During our five weeks in Cambodia, we have partnered up with the Siem Reap-based NGO, the Ponheary Ly Foundation (PLF). Each of us has been assigned to various projects, from working with students in classrooms, to helping PLF graduates expand a start-up business. Of course, when I was informed that PLF was looking to redesign its media curriculum, I felt excited to lend a hand. Working alongside Florencia (another student of Lang in Cambodia) and the organization’s two media teachers, we reinvented the curriculum and ran a pilot class with six students. Now that we’re nearing the end of our time here, I can confidently say that these youth have far more to offer to me than I do to them.
One of the exercises in the media class was to create a storyboard for a photo series. Prior to going out and taking photos, students had to come up with ideas for what they wanted their story to be about. I was asking one of the students what she wanted to show in her photo story.

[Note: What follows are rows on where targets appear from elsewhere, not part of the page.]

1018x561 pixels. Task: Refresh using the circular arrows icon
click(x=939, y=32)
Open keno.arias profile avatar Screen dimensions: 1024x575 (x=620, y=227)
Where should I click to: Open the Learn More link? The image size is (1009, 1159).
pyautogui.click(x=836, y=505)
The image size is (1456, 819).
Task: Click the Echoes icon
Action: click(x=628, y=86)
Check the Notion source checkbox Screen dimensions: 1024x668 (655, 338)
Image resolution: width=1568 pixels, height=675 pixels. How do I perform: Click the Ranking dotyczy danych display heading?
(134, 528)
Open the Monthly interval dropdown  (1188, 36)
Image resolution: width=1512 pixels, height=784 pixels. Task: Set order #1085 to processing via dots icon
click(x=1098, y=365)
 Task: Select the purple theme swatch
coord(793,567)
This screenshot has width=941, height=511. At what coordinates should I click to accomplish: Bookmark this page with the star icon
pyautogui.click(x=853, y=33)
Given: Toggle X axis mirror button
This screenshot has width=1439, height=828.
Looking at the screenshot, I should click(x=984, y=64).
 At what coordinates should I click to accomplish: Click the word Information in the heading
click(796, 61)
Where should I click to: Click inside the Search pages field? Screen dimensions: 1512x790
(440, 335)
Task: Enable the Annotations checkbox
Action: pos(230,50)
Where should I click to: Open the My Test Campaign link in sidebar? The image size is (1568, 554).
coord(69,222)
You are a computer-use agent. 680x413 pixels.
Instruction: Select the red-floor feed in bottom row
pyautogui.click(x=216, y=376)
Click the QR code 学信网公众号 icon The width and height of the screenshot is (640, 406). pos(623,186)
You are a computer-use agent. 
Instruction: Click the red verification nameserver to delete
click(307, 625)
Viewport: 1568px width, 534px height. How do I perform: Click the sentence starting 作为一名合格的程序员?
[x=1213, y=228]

She said she didn’t have any ideas, so I told her she could tell a story about anything she found interesting or thought was important. And then she told me, “But I don’t think other people care about what I think is important.”
It’s quite easy to overlook this exchange. Yet, it is undeniable that this sentiment is illustrative of the way many underprivileged youth here in Cambodia feel about their relationship to the larger world. I wanted to say the following to that student: “The feeling that there is some sort of universal indifference to your opinions about your life, your people, or your country, is the result of intergenerational trauma from oppressive leaders even beyond your own borders, a massive bombing campaign and genocide, a lack of the most basic infrastructure from education to proper sanitation, and countless international organizations transplanting ill-fitting “solutions” to your home, a place those strangers are often terribly unfamiliar with. I wanted to tell her that there is a history behind the statement she made – a history that does not need to repeat itself.” I wanted to tell her that the first step in charting a new path forward is to allow Cambodians to write a new story themselves.
This rewriting isn’t literal either. It shouldn’t only be applied in the context of media and journalism. This type of self-determination should become integral to the work of every organization, especially foreign, that enters a new place. Development workers should not solely be thinking of how they can identify problems and how they can fix them, but rather how they can work alongside Cambodian people to carry on those projects themselves.
I just graduated from The New School this May, and I had a plan that now seems in some ways contradictory to the politics I believe. Now, I have started the process of reassessing my method, and seeing how I can apply this newfound knowledge to whatever role I choose to occupy in the process of change, whether it be through a career in journalism or development.